[regex] RegEx to parse or validate Base64 data

Is it possible to use a RegEx to validate, or sanitize Base64 data? That's the simple question, but the factors that drive this question are what make it difficult.

I have a Base64 decoder that can not fully rely on the input data to follow the RFC specs. So, the issues I face are issues like perhaps Base64 data that may not be broken up into 78 (I think it's 78, I'd have to double check the RFC, so don't ding me if the exact number is wrong) character lines, or that the lines may not end in CRLF; in that it may have only a CR, or LF, or maybe neither.

So, I've had a hell of a time parsing Base64 data formatted as such. Due to this, examples like the following become impossible to decode reliably. I will only display partial MIME headers for brevity.

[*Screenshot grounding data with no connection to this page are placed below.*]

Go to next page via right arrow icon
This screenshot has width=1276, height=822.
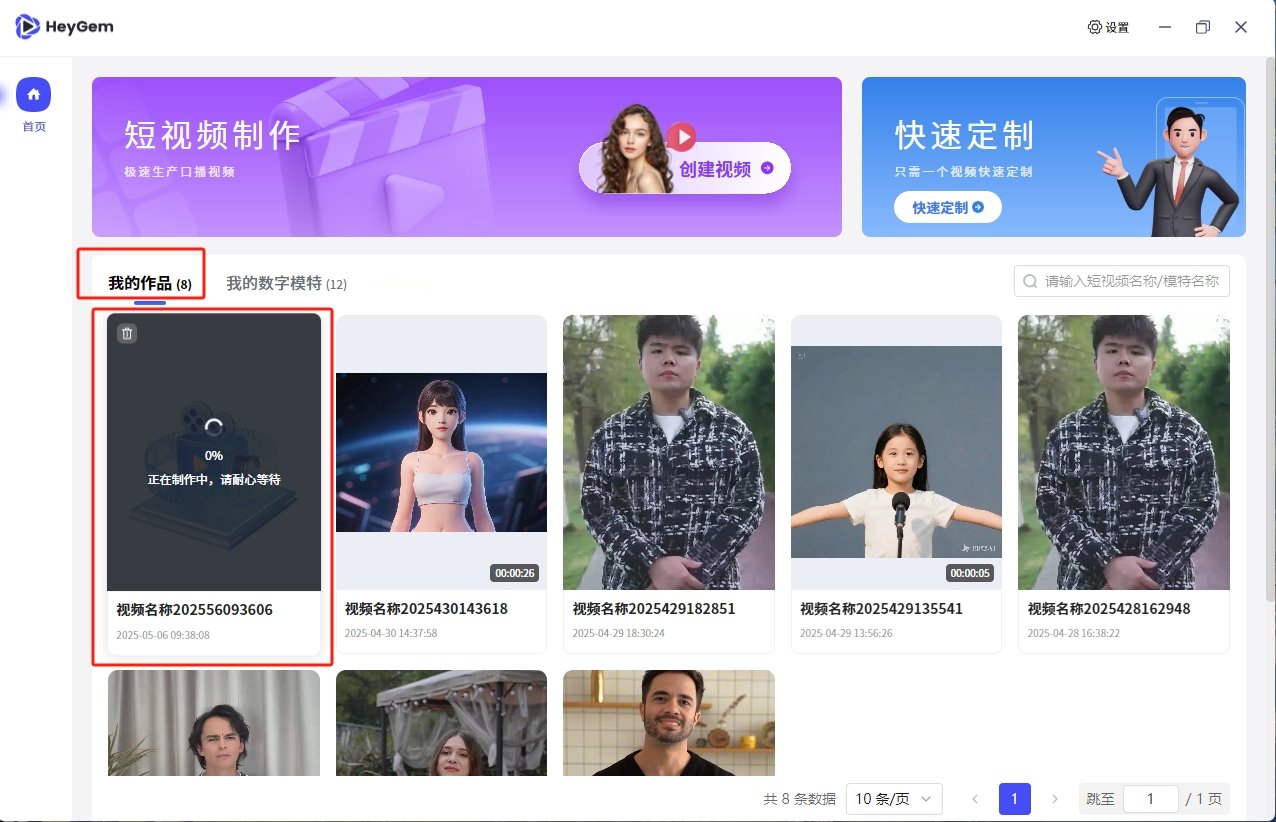point(1055,798)
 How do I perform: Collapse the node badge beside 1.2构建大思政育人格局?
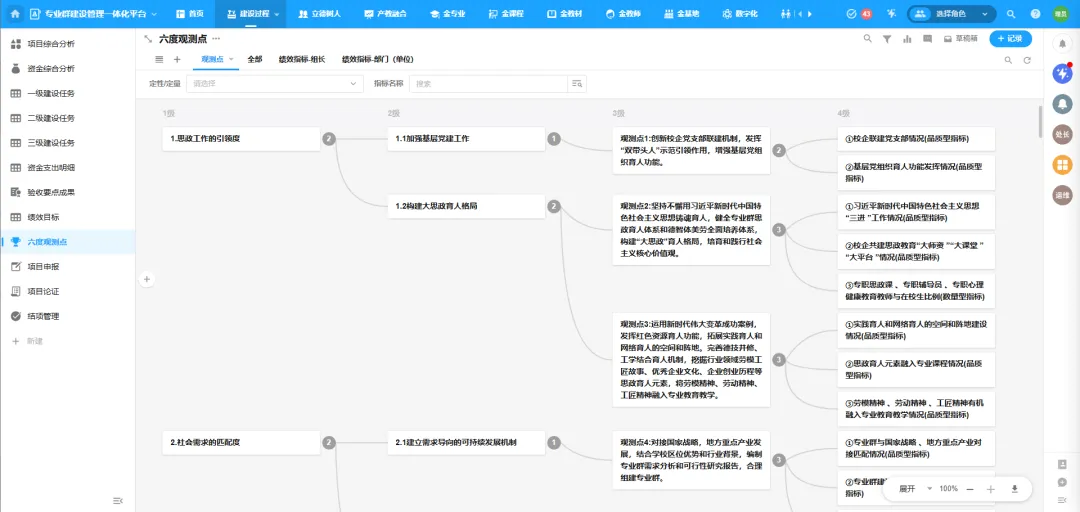(x=553, y=206)
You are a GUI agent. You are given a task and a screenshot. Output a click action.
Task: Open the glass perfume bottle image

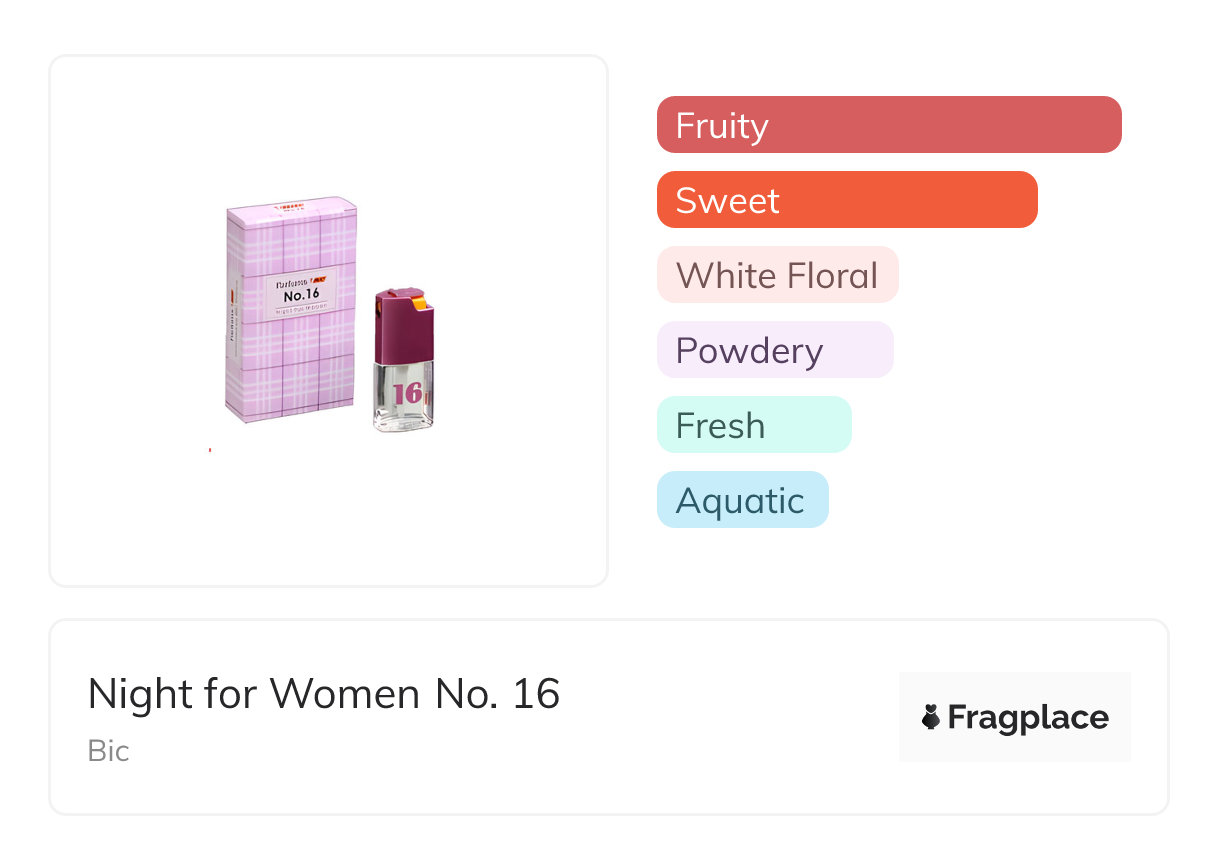[404, 362]
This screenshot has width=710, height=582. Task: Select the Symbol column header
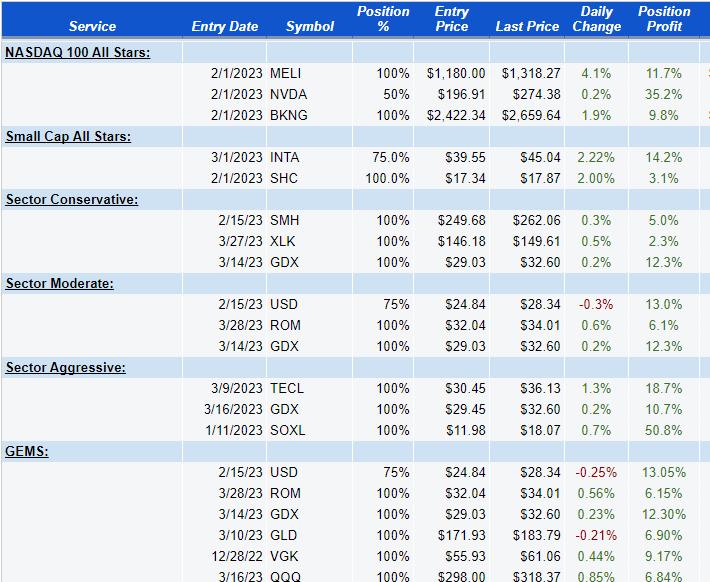click(310, 26)

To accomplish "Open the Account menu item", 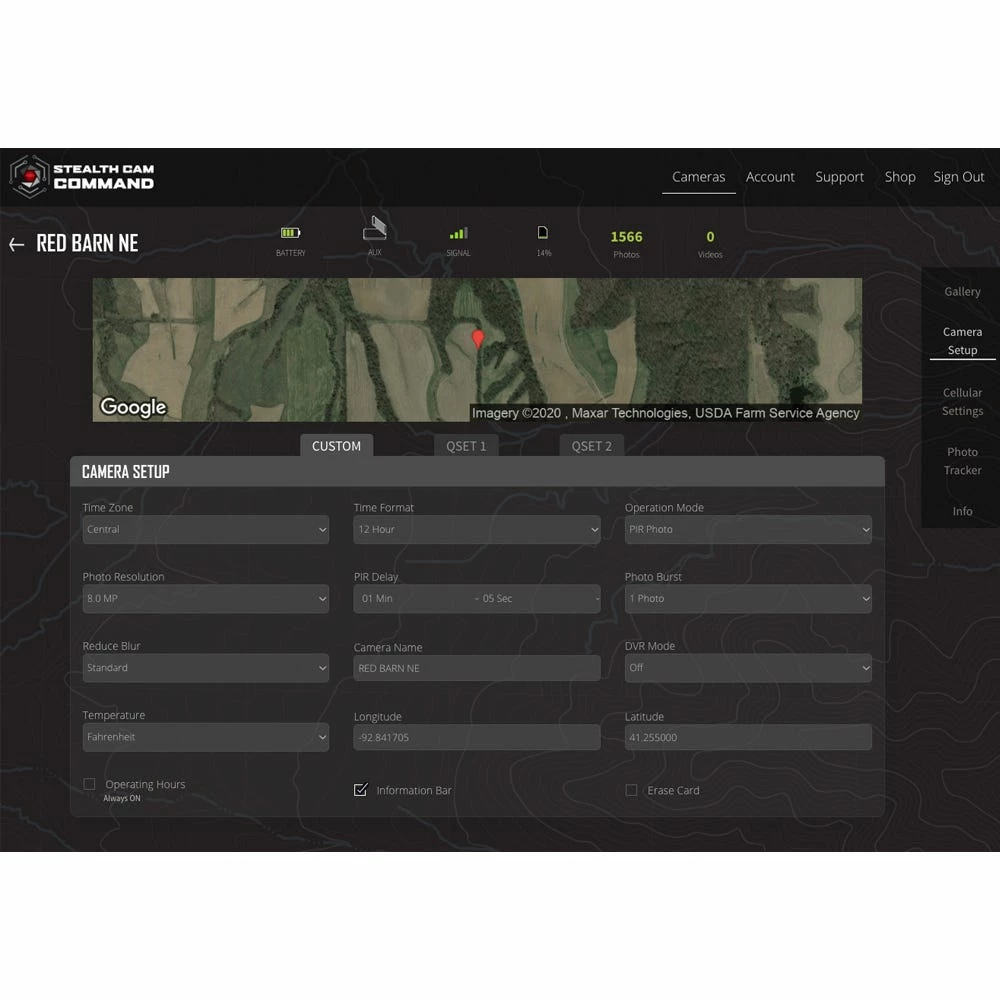I will point(770,177).
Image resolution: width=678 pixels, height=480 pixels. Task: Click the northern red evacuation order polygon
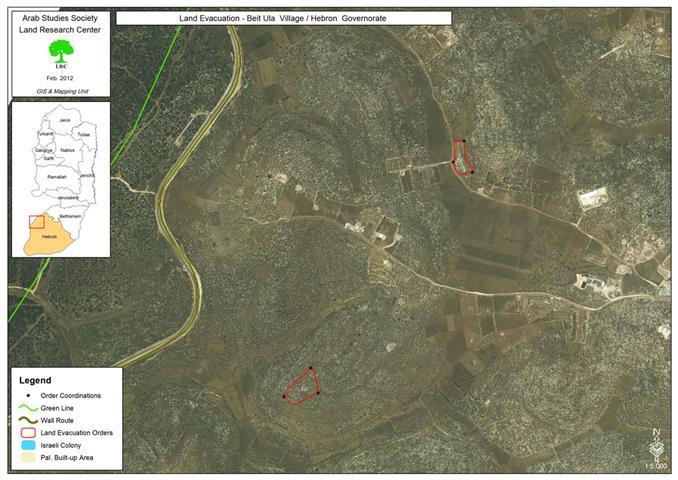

Content-Transfer-Encoding: base64

VGhpcyBpcyBzaW1wbGUgQVNDSUkgQmFzZTY0IGZvciBTdGFja092ZXJmbG93IGV4YW1wbGUu

Ok, so parsing that is no problem, and is exactly the result we would expect. And in 99% of the cases, using any code to at least verify that each char in the buffer is a valid base64 char, works perfectly. But, the next example throws a wrench into the mix.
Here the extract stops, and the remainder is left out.